Understanding and addressing challenges
Scaling up observations
● By combining in situ observations, satellite data and numerical models, the Seine Estuary and Bay LIL aims to improve observations of this land-sea interface area. Integrating these methods and data streams is a crucial step to filling knowledge gaps and addressing the impacts of climate change on hydrodynamics, sediment fluxes and seabed morphology in the Seine Estuary and Bay.

Modelling future scenarios
● Researchers are creating numerical models of water dynamics and sediment transport to predict future environmental changes under different climate scenarios, including sea level rise, and extreme weather or (distorted) river discharge regime. This knowledge is crucial to evaluate the future availability of essential habitats supporting biodiversity in the LSI, such as intertidal mudflats.
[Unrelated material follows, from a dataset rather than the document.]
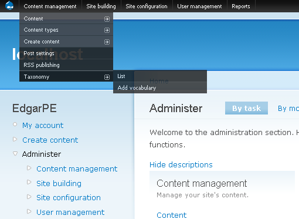Collapse the Administer sidebar triangle
Viewport: 299px width, 219px height.
pos(15,154)
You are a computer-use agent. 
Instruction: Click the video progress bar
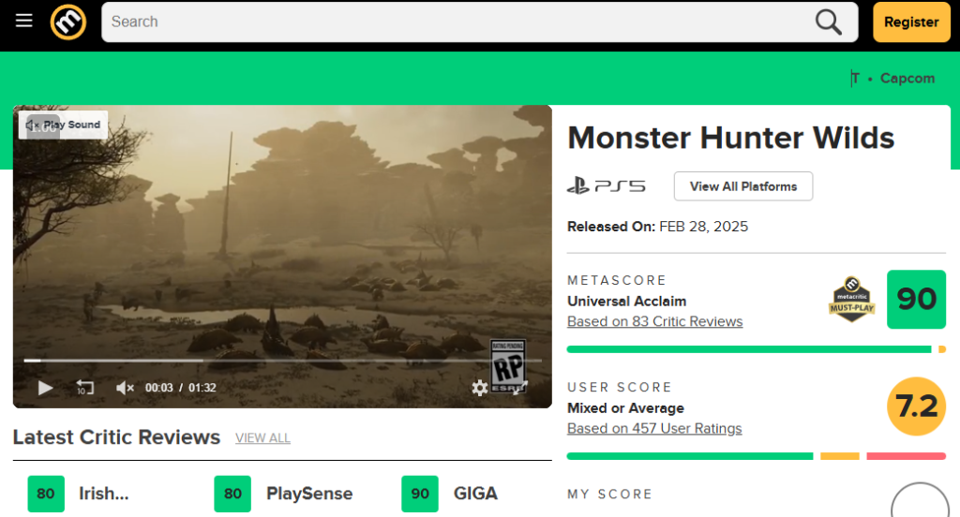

Biodiversity of essential organisms
● Researchers will investigate the impact of nutrient inputs and their impact on phytoplankton dynamics and biodiversity. Phytoplankton refers to microscopic organisms which drift through surface waters, sometimes changing the color of water. As a building block of the marine food chain and an essential producer of oxygen, phytoplankton is essential to the land-sea ecosystem and life on each.
Emerging methods and collaborations
● The Seine Estuary and Bay plans to deploy cost effective technology to observe parameters testing cost effective technology including water temperature, salinity and turbidity. This technology will first be tested onsite, before training and deployment with local communities.
● The LIL will collaborate with local stakeholders including port services, marinas at Le Havre and the Port of Calvados, professionals such as fishers, NGOs, water agencies and other government services. They will also work closely with PHENOMER 2.0, a program that recruits citizens to observe and report water color changes due to phytoplankton blooms.